Directions for this task:
Below are the entries to work from; restate word for word the portion that opens with the line containing "At what coordinates should I click to accomplish: Select column" and closes with the line containing "Task: Open the Jamieson", keeping both.

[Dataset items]
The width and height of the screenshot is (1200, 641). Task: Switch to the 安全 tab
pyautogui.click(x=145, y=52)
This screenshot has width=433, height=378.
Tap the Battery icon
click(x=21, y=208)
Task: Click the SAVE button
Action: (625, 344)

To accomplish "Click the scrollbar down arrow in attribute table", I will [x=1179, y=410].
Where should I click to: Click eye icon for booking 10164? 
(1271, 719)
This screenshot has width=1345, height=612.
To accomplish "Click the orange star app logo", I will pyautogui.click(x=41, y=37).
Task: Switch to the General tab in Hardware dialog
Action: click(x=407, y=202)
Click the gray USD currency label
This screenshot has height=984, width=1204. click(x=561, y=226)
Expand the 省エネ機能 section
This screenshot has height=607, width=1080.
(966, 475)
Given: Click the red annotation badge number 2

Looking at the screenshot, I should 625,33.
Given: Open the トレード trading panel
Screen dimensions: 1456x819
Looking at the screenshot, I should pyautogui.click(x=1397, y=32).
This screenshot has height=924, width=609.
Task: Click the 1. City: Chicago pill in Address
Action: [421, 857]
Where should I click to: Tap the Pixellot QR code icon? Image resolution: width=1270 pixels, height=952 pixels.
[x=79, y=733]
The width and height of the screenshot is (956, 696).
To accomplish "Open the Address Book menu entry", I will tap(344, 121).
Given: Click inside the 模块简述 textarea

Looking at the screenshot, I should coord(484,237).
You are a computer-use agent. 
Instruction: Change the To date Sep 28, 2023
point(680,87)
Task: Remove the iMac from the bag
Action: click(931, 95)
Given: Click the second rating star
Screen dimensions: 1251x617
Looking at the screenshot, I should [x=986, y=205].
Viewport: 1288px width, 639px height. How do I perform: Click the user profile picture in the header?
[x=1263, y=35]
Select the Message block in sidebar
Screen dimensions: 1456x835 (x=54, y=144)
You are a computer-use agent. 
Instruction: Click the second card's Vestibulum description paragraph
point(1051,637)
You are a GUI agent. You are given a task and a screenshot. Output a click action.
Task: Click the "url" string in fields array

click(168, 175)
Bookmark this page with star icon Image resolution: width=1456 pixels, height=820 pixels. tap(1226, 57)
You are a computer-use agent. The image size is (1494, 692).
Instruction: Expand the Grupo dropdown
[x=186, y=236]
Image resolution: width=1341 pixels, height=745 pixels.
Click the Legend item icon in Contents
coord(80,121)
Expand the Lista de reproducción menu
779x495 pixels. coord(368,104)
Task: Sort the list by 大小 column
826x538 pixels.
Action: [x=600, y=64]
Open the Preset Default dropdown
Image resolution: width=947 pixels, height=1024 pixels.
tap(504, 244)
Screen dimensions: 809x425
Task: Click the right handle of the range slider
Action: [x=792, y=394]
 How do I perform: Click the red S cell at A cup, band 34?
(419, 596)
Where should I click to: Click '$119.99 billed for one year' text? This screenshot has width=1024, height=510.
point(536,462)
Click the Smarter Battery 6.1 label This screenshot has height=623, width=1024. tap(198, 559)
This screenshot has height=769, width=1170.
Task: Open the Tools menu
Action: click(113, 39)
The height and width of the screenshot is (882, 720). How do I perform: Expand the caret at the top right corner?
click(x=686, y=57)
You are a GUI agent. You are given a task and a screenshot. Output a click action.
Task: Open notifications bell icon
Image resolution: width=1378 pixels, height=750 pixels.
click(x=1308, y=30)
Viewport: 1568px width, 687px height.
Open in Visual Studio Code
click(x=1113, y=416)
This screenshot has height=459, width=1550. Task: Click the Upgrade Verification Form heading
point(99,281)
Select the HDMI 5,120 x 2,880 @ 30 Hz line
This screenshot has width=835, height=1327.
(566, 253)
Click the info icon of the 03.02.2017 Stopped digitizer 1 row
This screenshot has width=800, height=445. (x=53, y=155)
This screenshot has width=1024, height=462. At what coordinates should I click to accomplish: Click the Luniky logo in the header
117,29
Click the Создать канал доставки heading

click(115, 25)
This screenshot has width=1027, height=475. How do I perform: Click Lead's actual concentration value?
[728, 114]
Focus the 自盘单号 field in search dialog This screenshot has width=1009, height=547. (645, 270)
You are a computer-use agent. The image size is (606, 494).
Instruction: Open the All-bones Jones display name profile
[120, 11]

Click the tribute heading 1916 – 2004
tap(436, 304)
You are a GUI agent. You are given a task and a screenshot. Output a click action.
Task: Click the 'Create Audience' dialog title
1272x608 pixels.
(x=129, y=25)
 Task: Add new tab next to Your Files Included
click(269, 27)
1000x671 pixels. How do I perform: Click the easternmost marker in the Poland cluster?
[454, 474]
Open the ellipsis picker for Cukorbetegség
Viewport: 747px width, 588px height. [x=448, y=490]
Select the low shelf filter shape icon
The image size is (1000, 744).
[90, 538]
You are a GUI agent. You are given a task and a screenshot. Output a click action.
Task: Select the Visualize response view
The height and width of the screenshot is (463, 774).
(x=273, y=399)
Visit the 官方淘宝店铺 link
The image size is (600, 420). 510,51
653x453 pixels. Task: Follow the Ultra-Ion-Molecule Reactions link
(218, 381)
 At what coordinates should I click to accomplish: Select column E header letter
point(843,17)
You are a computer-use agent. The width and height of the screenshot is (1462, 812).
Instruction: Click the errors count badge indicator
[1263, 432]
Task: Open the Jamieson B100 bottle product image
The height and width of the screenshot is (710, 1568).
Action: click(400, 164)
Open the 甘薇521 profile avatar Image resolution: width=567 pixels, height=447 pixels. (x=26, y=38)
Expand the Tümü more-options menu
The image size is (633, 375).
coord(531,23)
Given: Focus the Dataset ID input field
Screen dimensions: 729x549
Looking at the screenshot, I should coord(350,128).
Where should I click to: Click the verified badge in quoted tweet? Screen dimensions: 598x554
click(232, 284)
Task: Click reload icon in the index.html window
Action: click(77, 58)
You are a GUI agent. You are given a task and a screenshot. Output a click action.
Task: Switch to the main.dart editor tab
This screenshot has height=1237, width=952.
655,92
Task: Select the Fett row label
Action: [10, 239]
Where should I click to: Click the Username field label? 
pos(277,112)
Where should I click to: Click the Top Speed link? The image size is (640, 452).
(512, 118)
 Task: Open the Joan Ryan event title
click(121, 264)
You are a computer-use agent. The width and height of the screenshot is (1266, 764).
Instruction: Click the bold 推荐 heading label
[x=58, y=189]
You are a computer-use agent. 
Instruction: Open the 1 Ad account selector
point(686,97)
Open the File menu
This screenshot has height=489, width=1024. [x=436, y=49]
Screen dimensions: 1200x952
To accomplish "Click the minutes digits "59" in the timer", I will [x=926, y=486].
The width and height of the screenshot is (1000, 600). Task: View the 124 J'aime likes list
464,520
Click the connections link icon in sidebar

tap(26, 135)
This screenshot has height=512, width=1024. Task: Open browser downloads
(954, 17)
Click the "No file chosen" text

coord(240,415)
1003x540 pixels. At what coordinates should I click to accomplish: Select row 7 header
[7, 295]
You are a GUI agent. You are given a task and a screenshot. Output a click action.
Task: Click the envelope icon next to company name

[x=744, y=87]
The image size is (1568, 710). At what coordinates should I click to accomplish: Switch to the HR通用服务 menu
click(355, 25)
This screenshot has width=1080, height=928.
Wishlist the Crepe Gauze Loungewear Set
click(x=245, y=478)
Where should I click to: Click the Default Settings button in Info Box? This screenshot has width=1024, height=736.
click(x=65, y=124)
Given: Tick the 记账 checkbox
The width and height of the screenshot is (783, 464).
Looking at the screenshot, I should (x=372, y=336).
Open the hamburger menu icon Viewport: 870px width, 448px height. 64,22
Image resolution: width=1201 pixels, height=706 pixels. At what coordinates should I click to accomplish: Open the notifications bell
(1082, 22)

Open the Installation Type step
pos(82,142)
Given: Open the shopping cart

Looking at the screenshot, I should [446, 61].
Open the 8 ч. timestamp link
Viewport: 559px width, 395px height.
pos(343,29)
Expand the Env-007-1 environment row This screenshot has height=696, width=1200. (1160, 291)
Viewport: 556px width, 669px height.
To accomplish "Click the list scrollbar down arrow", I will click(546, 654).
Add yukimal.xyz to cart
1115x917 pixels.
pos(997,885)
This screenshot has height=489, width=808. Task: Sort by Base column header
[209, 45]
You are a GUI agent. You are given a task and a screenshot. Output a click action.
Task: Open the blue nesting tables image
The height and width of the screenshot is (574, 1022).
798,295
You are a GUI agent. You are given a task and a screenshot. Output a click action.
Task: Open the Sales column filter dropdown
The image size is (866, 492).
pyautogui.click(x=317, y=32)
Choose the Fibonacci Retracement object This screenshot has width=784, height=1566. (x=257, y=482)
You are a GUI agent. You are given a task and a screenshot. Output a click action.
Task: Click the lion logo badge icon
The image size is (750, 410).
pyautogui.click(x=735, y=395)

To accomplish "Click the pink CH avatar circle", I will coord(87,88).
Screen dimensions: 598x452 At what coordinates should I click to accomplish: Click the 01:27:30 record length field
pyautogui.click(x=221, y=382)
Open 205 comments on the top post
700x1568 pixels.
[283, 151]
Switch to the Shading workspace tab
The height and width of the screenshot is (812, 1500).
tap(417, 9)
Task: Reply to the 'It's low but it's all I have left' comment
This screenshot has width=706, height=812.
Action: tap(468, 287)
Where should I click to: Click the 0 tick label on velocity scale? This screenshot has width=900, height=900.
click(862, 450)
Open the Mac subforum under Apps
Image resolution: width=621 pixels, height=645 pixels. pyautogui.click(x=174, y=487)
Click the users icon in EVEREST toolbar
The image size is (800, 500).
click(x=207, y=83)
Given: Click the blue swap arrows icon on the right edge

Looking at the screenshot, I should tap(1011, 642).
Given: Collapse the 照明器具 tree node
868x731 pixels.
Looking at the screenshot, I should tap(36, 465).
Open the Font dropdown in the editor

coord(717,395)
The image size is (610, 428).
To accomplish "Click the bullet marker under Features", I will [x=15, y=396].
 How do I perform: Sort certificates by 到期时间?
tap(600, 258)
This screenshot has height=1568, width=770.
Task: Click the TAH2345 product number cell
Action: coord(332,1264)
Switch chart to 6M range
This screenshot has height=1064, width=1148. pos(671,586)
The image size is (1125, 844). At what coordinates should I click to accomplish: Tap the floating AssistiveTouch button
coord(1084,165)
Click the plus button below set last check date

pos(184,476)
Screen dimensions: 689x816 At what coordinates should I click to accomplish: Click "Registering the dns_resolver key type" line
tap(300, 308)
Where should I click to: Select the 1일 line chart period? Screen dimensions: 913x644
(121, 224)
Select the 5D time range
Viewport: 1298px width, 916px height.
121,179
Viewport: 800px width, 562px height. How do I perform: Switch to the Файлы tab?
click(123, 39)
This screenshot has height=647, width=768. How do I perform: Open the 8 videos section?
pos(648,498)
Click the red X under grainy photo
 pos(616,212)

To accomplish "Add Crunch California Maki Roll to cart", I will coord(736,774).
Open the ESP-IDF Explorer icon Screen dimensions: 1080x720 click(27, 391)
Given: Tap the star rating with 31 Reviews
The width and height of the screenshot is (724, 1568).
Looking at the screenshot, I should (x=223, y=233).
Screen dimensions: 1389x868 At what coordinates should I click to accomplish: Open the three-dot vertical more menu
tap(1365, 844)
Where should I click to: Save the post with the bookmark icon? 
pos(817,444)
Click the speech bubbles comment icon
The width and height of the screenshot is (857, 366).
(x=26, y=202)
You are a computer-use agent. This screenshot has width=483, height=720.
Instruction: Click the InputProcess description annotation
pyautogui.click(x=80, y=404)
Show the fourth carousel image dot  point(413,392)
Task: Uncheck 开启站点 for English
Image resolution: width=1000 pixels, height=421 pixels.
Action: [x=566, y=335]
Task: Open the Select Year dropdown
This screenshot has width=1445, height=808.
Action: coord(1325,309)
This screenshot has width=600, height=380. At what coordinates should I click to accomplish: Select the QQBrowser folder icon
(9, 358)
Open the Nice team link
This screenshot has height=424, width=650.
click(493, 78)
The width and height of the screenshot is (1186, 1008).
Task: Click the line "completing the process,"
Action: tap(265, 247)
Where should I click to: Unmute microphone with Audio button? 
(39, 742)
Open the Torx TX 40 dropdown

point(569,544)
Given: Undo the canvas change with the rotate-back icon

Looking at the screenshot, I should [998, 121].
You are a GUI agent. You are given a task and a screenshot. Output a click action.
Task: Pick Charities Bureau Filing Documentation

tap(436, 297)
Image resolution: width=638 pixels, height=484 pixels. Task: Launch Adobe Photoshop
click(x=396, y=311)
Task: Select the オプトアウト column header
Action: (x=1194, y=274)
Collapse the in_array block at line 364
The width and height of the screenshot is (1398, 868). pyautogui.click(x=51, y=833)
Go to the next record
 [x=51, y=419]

Your solution:
 At what coordinates should I click to accomplish: Select column E header letter
point(843,17)
You are a computer-use agent. The width and height of the screenshot is (1462, 812).
Instruction: Click the errors count badge indicator
[1263, 432]
Task: Open the Jamieson B100 bottle product image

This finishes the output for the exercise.